**Data to process**
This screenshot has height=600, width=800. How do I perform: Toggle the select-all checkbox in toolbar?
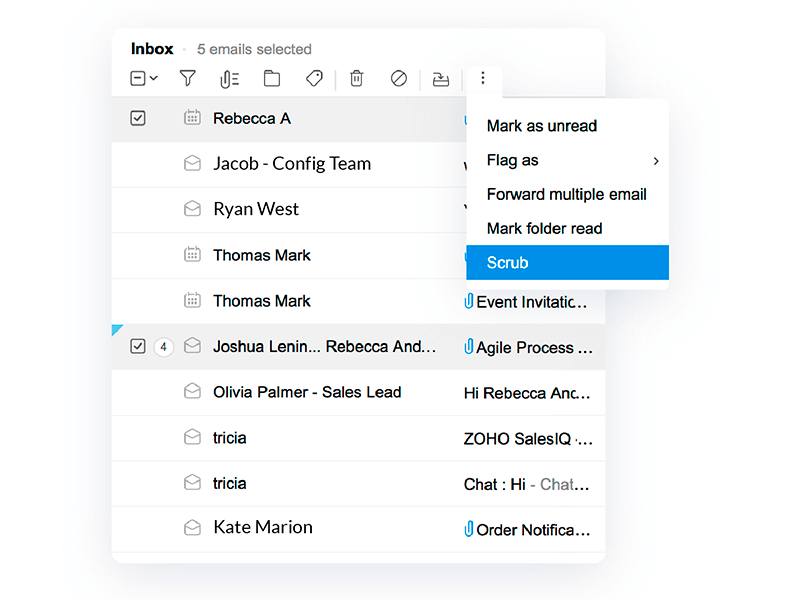pos(138,78)
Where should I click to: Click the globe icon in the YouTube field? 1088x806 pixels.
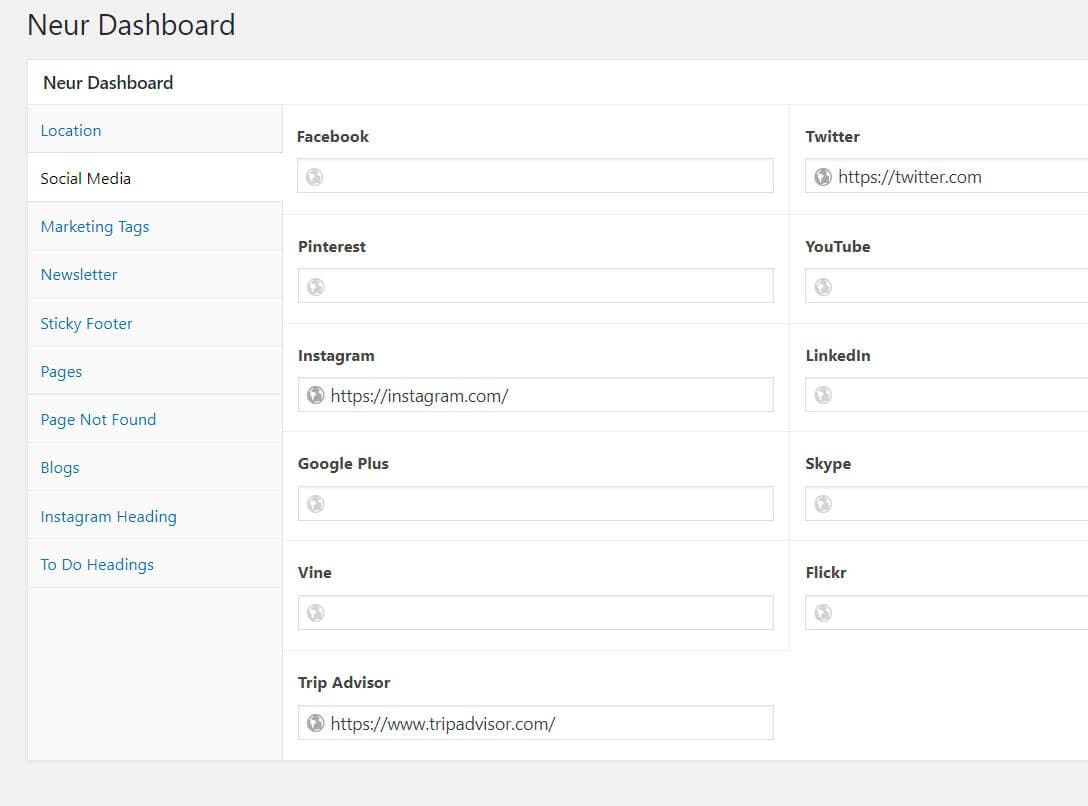point(822,285)

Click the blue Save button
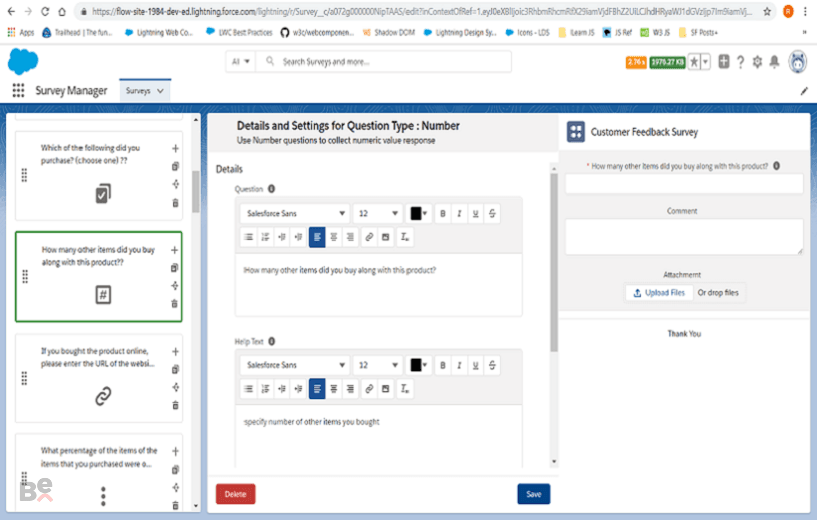(x=534, y=494)
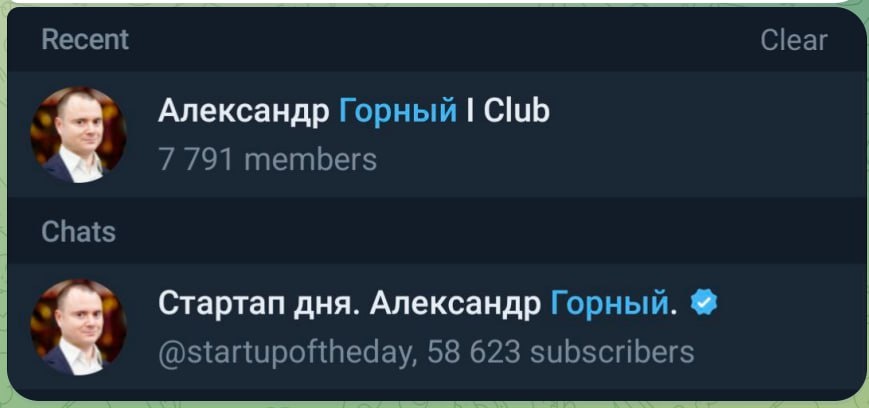This screenshot has height=408, width=869.
Task: Click Александр in the recent result title
Action: [x=243, y=111]
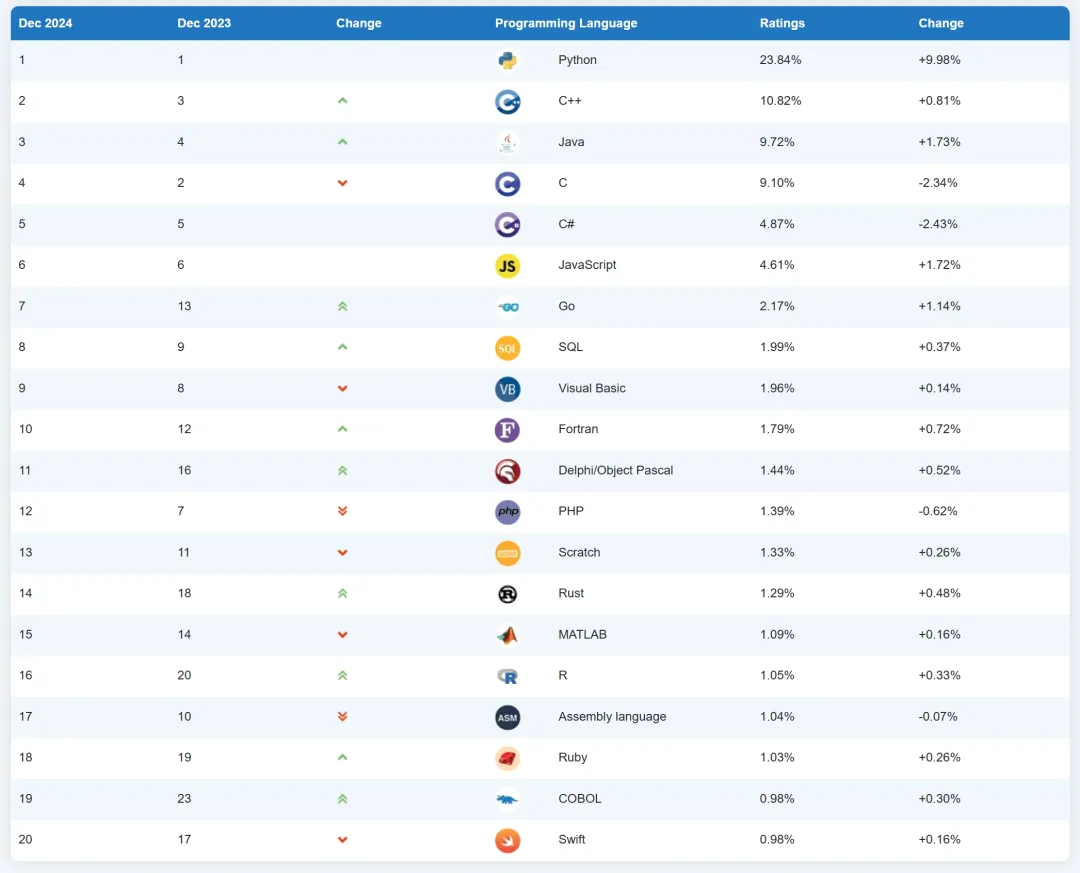Screen dimensions: 1080x873
Task: Click the Go language logo
Action: click(507, 306)
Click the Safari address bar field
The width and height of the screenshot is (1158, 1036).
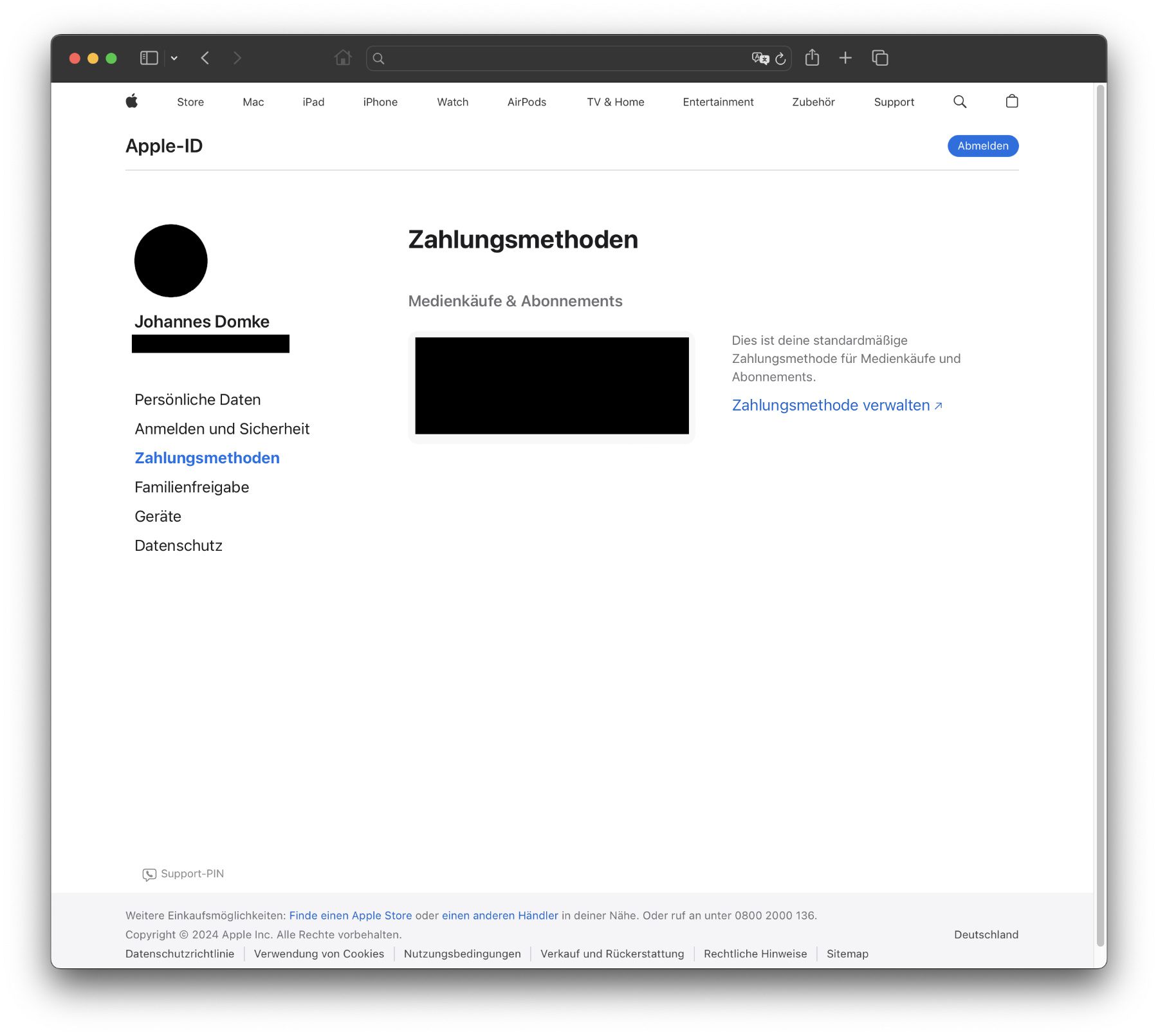[x=565, y=59]
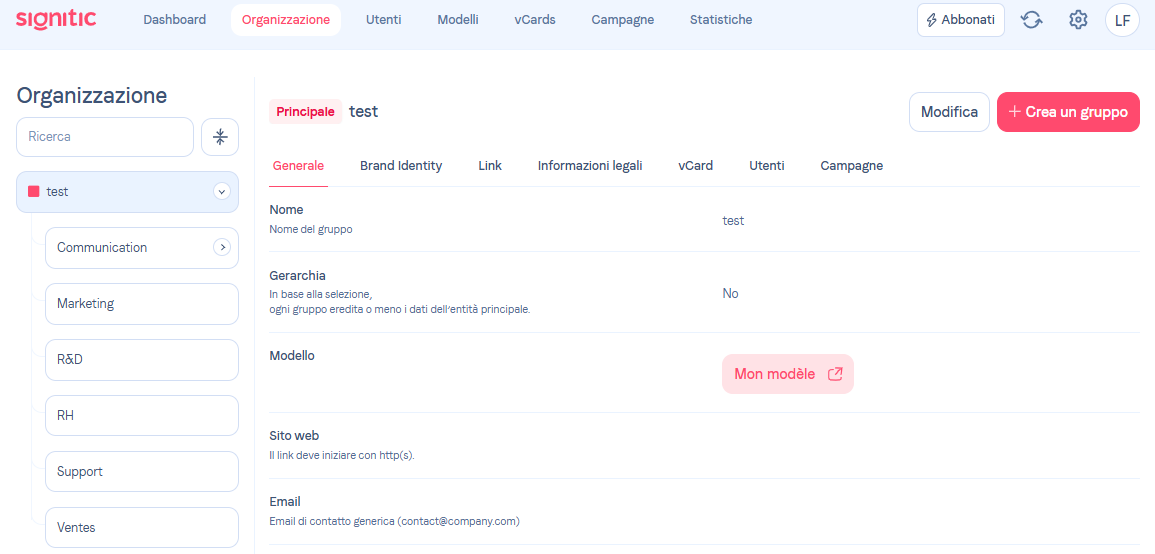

**What the task asks**
Retype the records above exactly, leaving every picture out of your copy.

**Written reply**
This screenshot has height=600, width=800. How do I perform: Toggle the select-all checkbox in toolbar?
pos(138,78)
Where should I click to: Click the globe icon in the YouTube field? 1088x806 pixels.
point(822,285)

Click the blue Save button
(x=534, y=494)
This screenshot has height=408, width=869.
Task: Click Александр in the recent result title
Action: [x=243, y=111]
Screen dimensions: 1080x873
Task: Click the Go language logo
Action: click(507, 306)
Click the Safari address bar field
The width and height of the screenshot is (1158, 1036).
[x=565, y=59]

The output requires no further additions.